Condense the paragraph beginning "BTW the easiest thing would be" in the retry-policy thread into a short bulleted list that keeps its main points.

** DOCUMENT PASSAGE **
= = = = =

We already have a queue (RabbitMQ). Considering the different errors described by @smacker, what would be the retry policy?

dpordomingo avatar Jan 11 '19 16:01 dpordomingo

Just for curiosity, is there some link to issue/PR/minutes/design doc containing the rationale behind the choice of RabbitMQ as queue instead for example of Kafka or others?

se7entyse7en avatar Apr 11 '19 18:04 se7entyse7en

BTW the easiest thing would be to just re-enqueue failed jobs indefinitely or add a retried field. Then we can improve this solution by having another queue for "dead" jobs (as @smacker said a 400 could be interpreted as a permanent error). If we're going to do manual operations on this dead jobs we could also consider using a DB as an alternative instead of using another queue. I'd use a queue if we plan to have another consumer that consumes from this queue and performs something.

= = = = =

** DATA EXCERPTS **
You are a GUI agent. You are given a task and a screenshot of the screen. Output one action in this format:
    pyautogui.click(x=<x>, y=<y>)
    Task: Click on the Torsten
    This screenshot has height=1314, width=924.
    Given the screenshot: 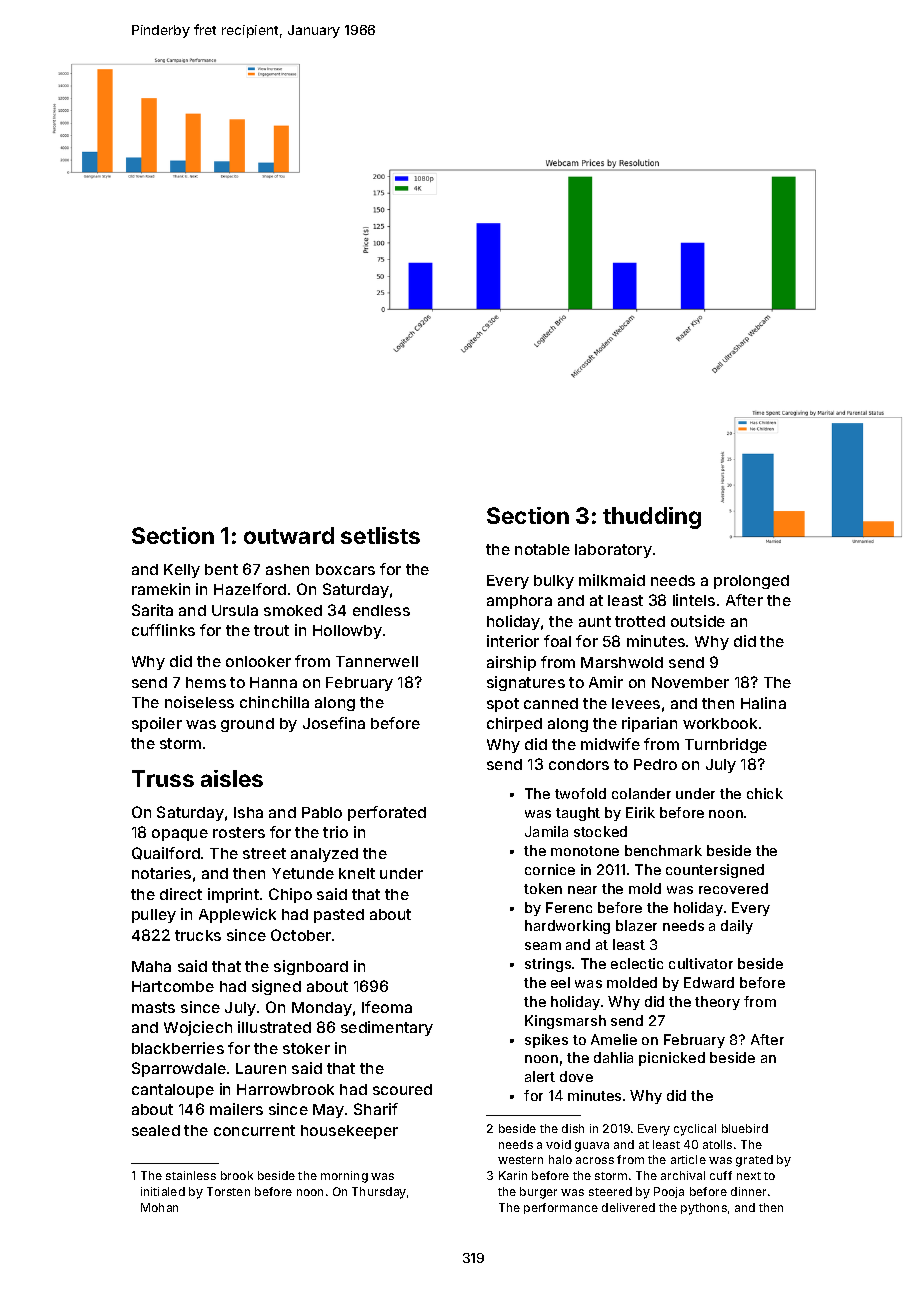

= = = = =

** THE ANSWER **
- Simplest option: re-enqueue failed jobs indefinitely, or add a retried field.
- Possible improvement: move "dead" jobs to a separate queue, since @smacker noted that a 400 could be a permanent error.
- If dead jobs will be handled manually, a DB could be used instead of another queue.
- A queue is preferable if another consumer will read from it and act on those jobs.